Helen Walden

Structural and functional studies of the Parc-p53 interaction

The ubiquitin-proteasome pathway (UPP) has emerged as a predominant cellular regulatory mechanism with roles in controlling cell-division, signal transduction, development and the immune response. It is also implicated in many neurodegenerative diseases, since cellular aggregates characterising neurodegeneration are heavily ubiquitinated. Mutations in p53 are linked to more than 50% of human cancers, making it an important protein in the understanding of cancer and cell biology.

p53 acts as a transcription factor and tumour suppressor. It was recently demonstrated that Parc (p53-associated Parkin-like cytoplasmic protein), a protein overexpressed in some neuroblastoma cell lines, anchors wild-type p53 in the cytoplasm, preventing its translocation to the nucleus and exerting its transcriptional and tumour suppressor roles. Structural characterisation of the interactions between Parc and p53 is necessary to understand how Parc retains p53 in the cytoplasm and how to disrupt this sequestration.

Parc encompasses two domains linked to the ubiquitin-conjugating cascade. One shares significant sequence homology with Cullin-7, an E3-ubiquitin-ligase, and the second resembles Parkin, another E3-ubiquitin-ligase, mutations in which are linked with an early-onset familial form of Parkinson's Disease.
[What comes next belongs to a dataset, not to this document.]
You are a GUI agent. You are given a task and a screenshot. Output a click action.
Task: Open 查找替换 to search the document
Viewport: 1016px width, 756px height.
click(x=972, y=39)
As a structural biology lab, we would like to understand the molecular basis for the reported interaction between Parc and p53 with an eventual aim of disrupting that interaction. The PhD project would entail expressing the purported interacting fragments of Parc and p53, developing a functional assay for this interaction so that mutants can be constructed to test for functional residues.

The overall aims of the project will be to structurally define and biochemically characterise the interaction between Parc and p53.